> Directions:
Extend the childhood memoir below about a father's departure, starting right after its final sentence.
═════ Given passage
As far down as I can see “He”stands; he is holding me in his arms and the beautiful lady, my mother, is there. It is the only non-traumatic memory of us. I am looking into a tank of water and there are lobsters; I want to take one and remove the black band around it’s helpless claws. I don’t know why the bands are on their claws but I understand that I don’t like it.

On the next step is a hole, a hole in my heart and my mother’s; I will never know if “He” felt hurt or desperate. There is a door with a chain lock, it is opened and I am in my mother’s arms; I am crying, screaming, ” Daddy”. She won’t let him in. I see his face, his blue eyes and dark rimmed glasses and he is begging to come back. The door closes. It stays closed and locked for a very long time. My mother keeps me close and she is crying, too.

The permanently stained inner step is as vivid now as it was over 50 years ago. It is my birthday and I am in a hospital stairwell with “His” mother, the nurse, she is giving me a watch with Cinderella on it and I am so happy. I love her and call her “Nanny”. She takes my tiny hand and we go down the hospital stairwell; it is cold and the minty green walls and steel handrails I can still feel. She opens the big door to a parking lot where I quickly hear my mother screaming and crying. “He” came to wish me a happy birthday with some strange woman. The woman was really just a teen girl with white puffy hair and my mother had a good hold on it. “He”did nothing but stand there watching them fight, nothing. Nanny scurried across the car lot to them with me in tow. I was crying and shaking and calling for my mother, “Mommy, Mommy!”.
══════════
═════ Data
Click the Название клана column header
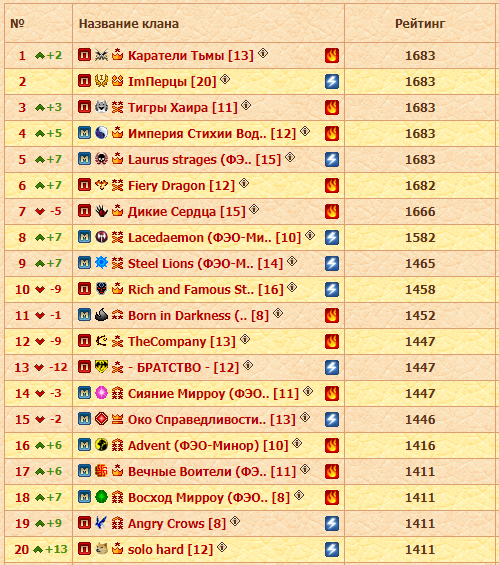129,24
══════════
> Result for this exercise:
NOW. On my own top step I have the Truths and I cling to them. “He” was to meet my mother and sign divorce papers and wish me a happy birthday. “He” brought the young girl with him and she had a beautiful diamond ring on her finger; my mother never got a ring from him. “He” never had the money or a job long enough to save for one. I was her ring.

Put Sgt. Bilko on leave.

We are Now. Them, Then, Him you must put aside so we can be present and mindful of ROCK.

ROCK doesn’t crumble, there are so many rough edges though. Run the softest part of your face, your lips, your palms, and feel. Look again. Some of ROCK rubs you in a way that challenges you. As these words bleed from the deepest part of my “Self” I remind you that they will hurt, not comfort you. Truth is rising, like a poisonous indulgence, it warms in my throat, swelling and ready to cause my quiet secrets to froth. Not like the salty froth along the sandy shoreline, more like the foaming which slides down to the chin, pauses, then drips slowly and steadily. A sickness caused by an intruder of my soul, my trust stolen and choked out of my gut. Every Truth was once denied to surface and then ROCK said, “We are ready.” We, me, ROCK are one and what is real is rising, rising, higher than any tower, any universe. Truth is on the top shelf and taken out with care. Hold it. It stings, it is time to let it go. Next, ROCK said, “Speak”.

Little me especially sensitive with a mountainous heart. Little me loved them, worshiped them and attached to “him” fiercely. He was bigger than heaven and earth and when he left I learned to crawl into my inner house. Four stone walls with baby blue painted cement. I loved baby blue and it was safe and soothing. Inside my house I hid from the Truth which wrapped around my sturdy walls and I was so protected, the Truth couldn’t reach me. I stayed with it and emerged when it was not looking. I took all the wicked, ugly, sick things that I didn’t like and shut them in. ROCK said, “You are ready to open the door, go on.” I looked around me and realised that the bad “him” couldn’t hurt me anymore and slowly began to breathe with such peace as a woman; I would not be his victim. I will not hide. Every pebble of my being will be accounted for and I will not suffer more. THEN. HIM. SGT. BILKO. FATHER. LIAR. DRUNK. TONGUE. FRAUD. SHOWER. HIDING. CON ARTIST. ABUSER. I. SEE. YOU.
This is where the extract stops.